Whether he’s rubbing elbows with international stars, singing, spitting out machine like flows talking about bringing younger relatives to Africa or his rent check is bouncing Blitz lives with conviction through this music.  This is an album that’s just as informed by Expensive Shit as it was by It Takes a Nation of Millions to Hold Us Back and those influences meet at such a masterful intersection that Blitz postulates something to the effect that this is enough to incense or disinterest hip-hop heads and world music fans alike.  But the Afrobeat production, African drumming patterns, scratching and hip-hop drums are all killer here, complementing what the mouthful that Blitz has to say.

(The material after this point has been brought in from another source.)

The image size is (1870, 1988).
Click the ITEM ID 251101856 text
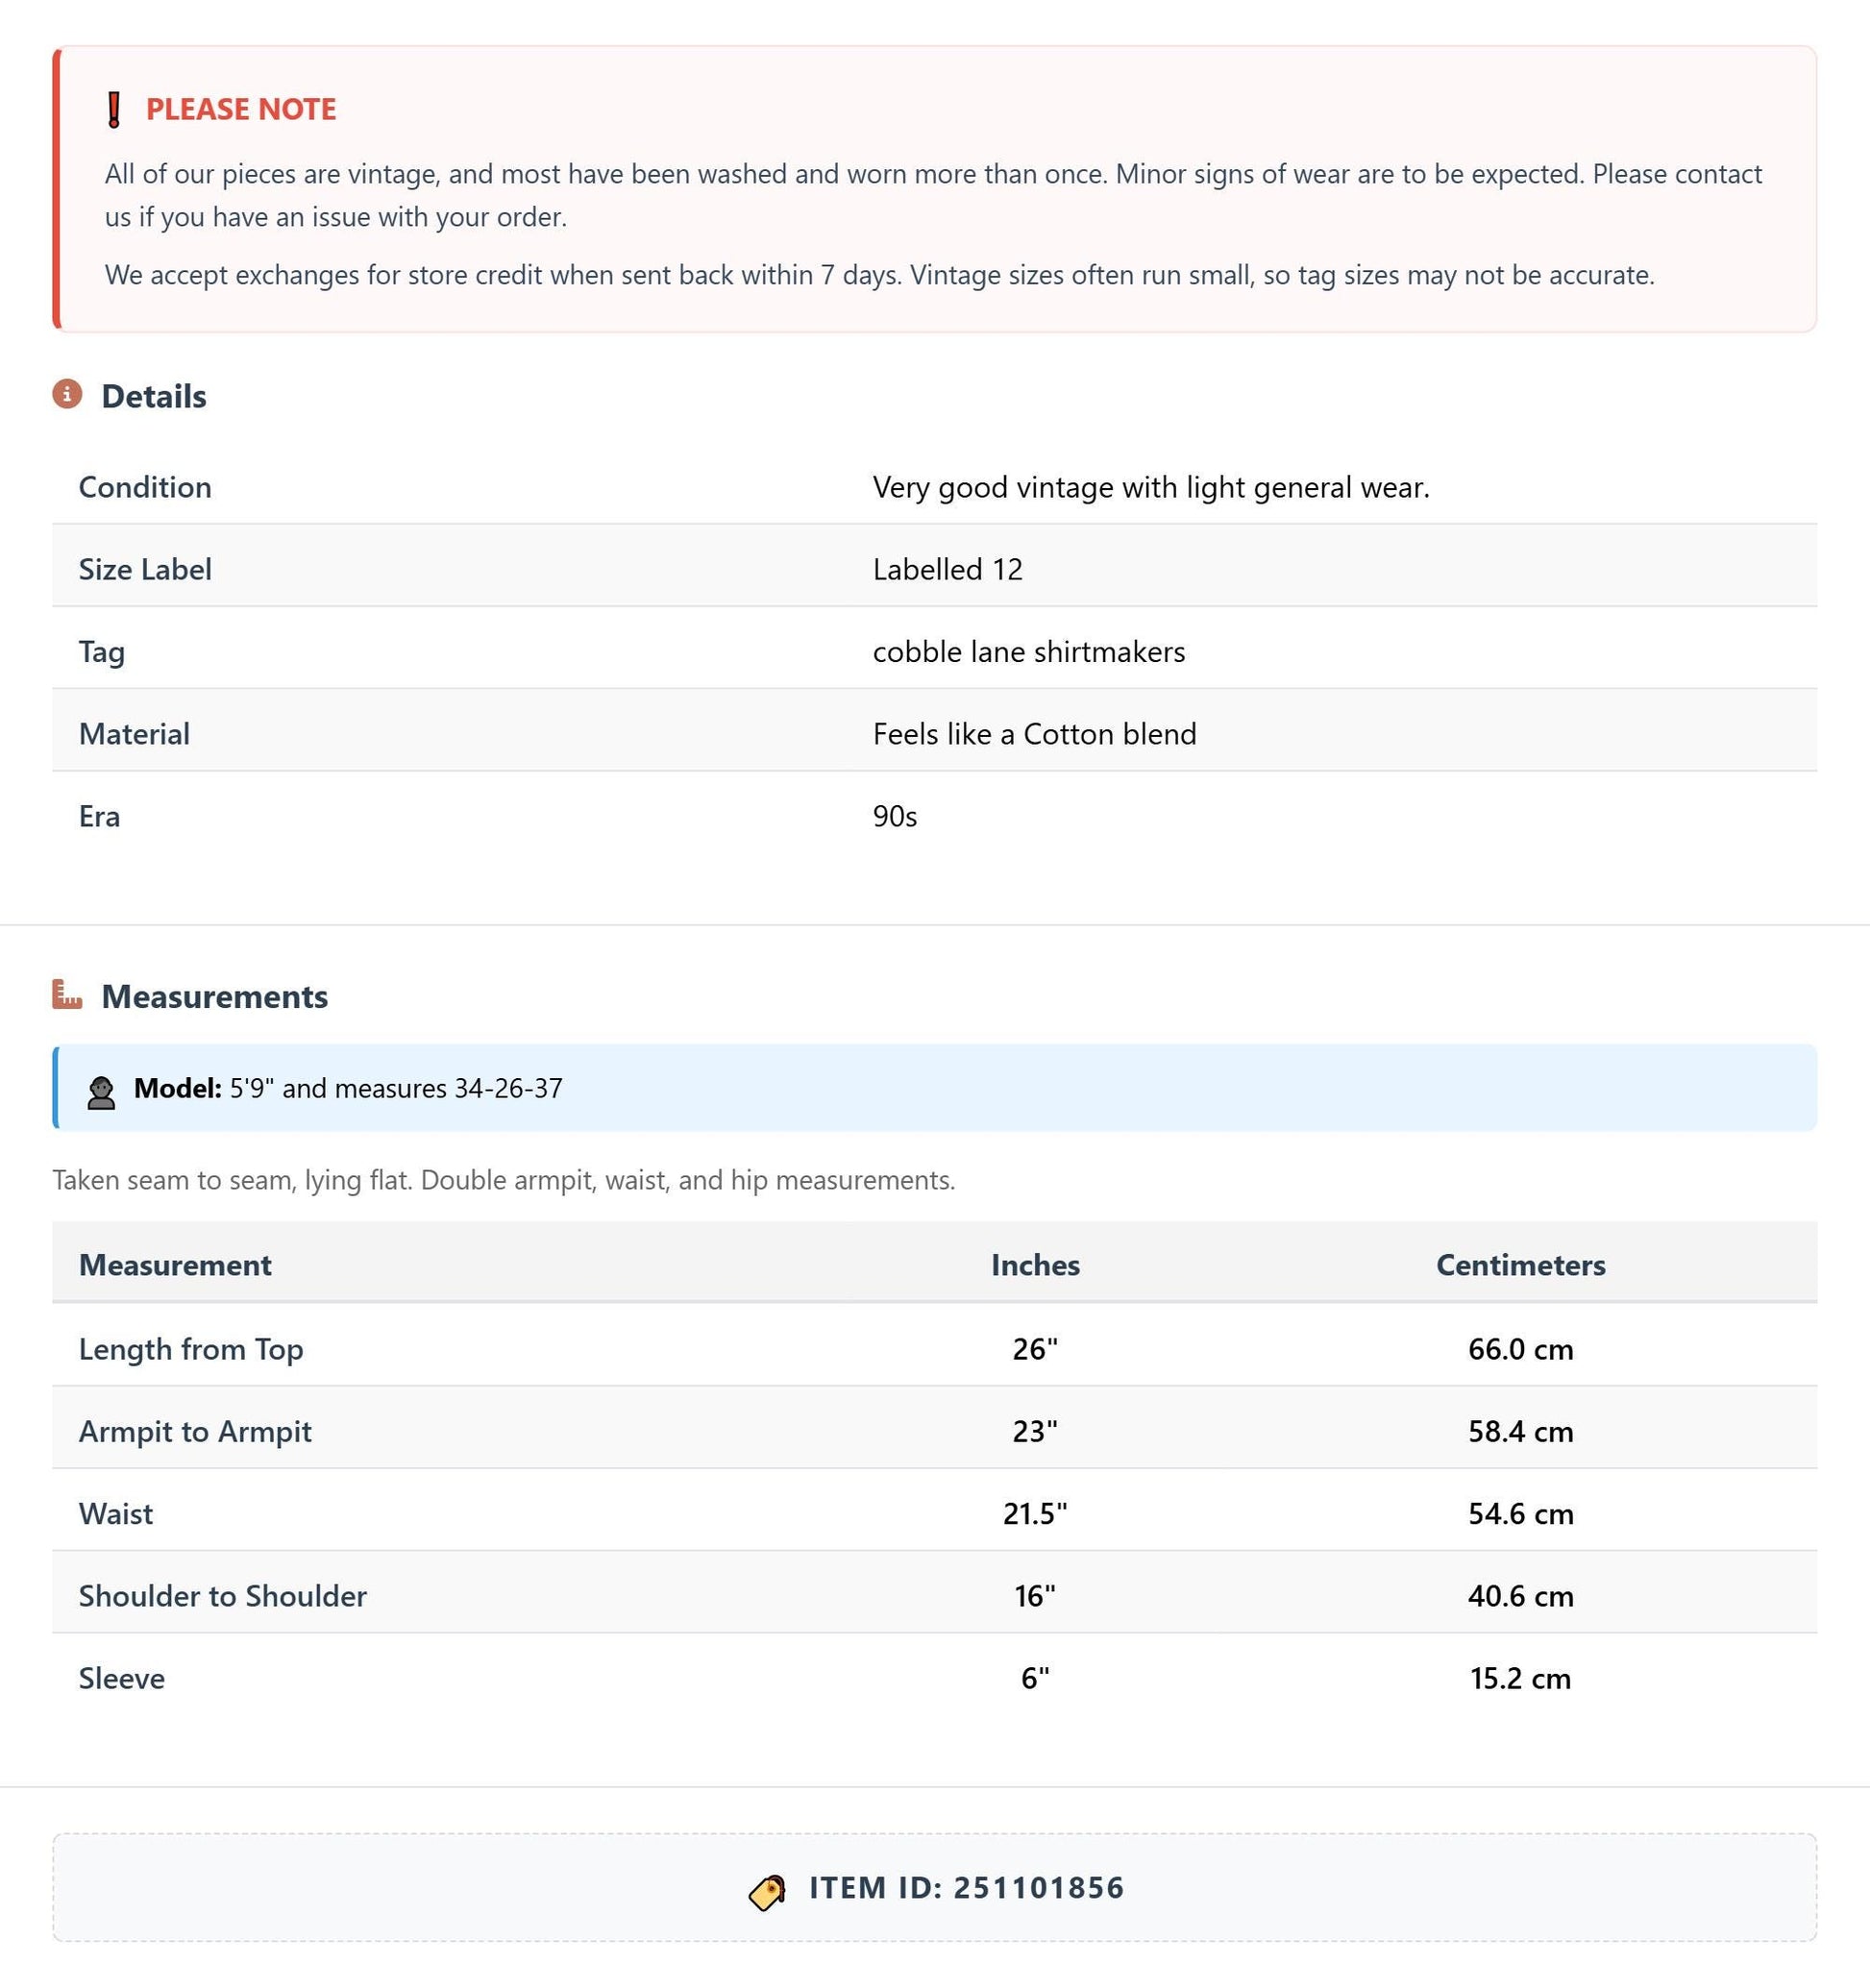[x=967, y=1888]
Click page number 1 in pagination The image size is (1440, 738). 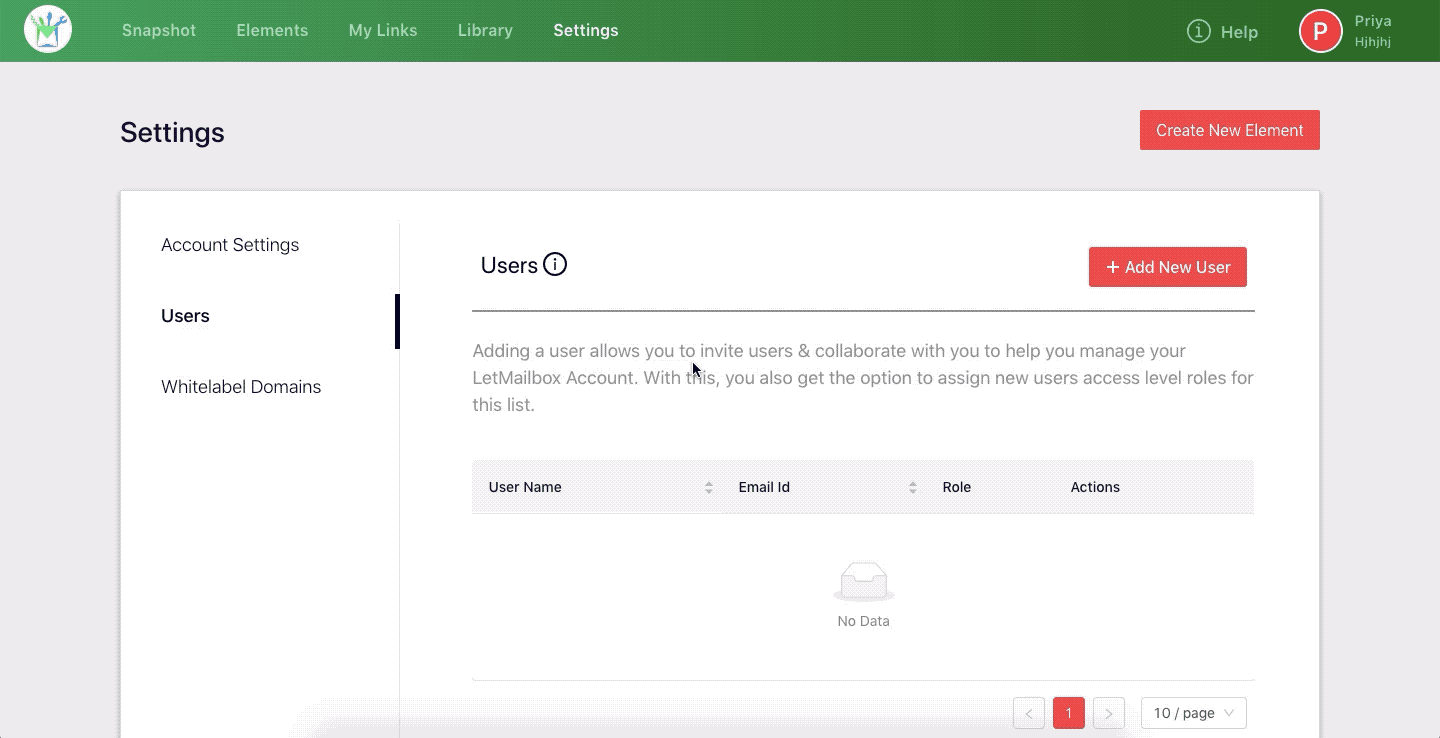[1069, 713]

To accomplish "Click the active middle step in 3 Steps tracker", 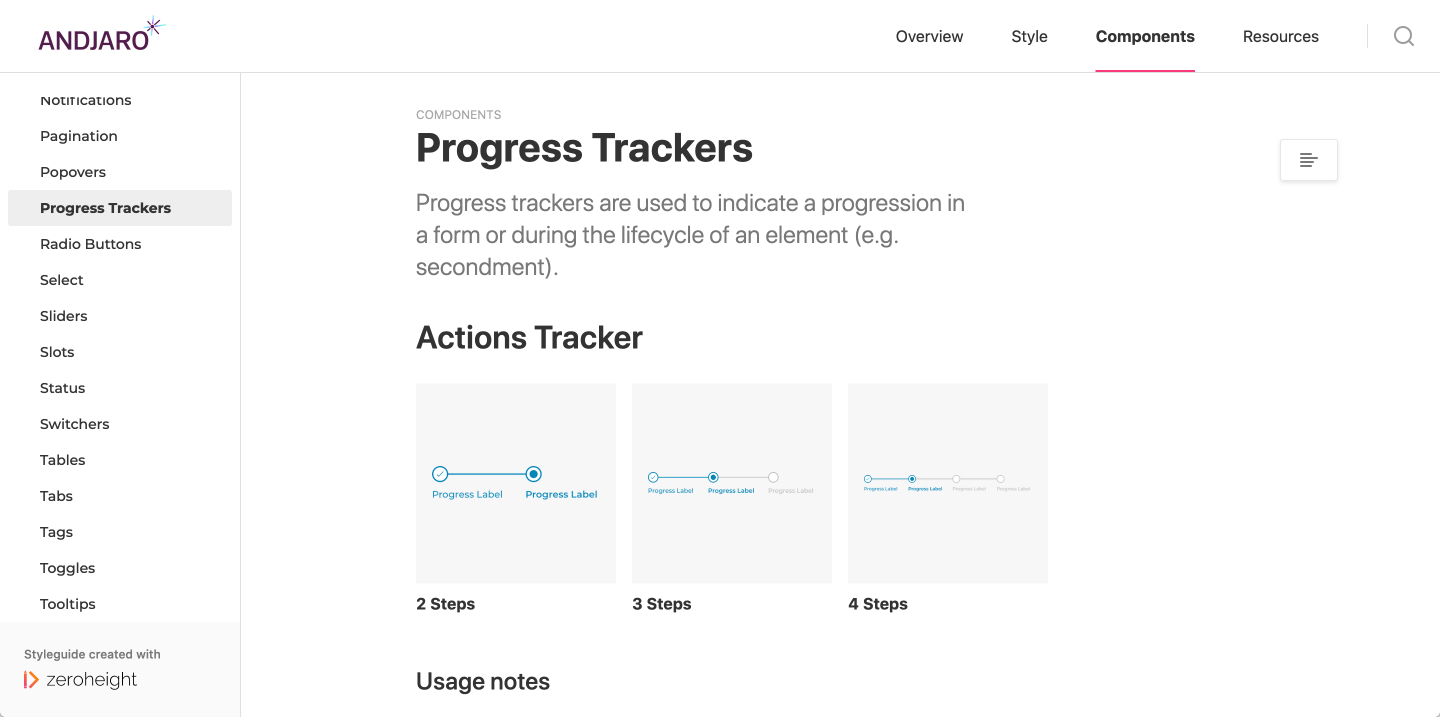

Furthermore, he finds a great supporting cast here.  International all-stars like Seun Kuti and Angelique Kidjo glisten on this album, making the songs more hard hitting, but also more fun to listen to at times.  And with more features piled toward the back of this album, this album feels like Blitz taking steps back from his journey, retracing the sounds of New York all the way back to the music of Africa.  However, the entire album feels natural and lived in.  Even the bits of funk and soul that are peppered in Afropolitan‘s hip-hop-to-Afrobeat transition.  This is a very in touch album and the best album dealing in black political rage since R.A.P. Music and the best album about life as an immigrant since Gogol Bordello stumbled into accidental fame in the mid-aughts.  Afropolitan Dreams is of hip-hop classic quality.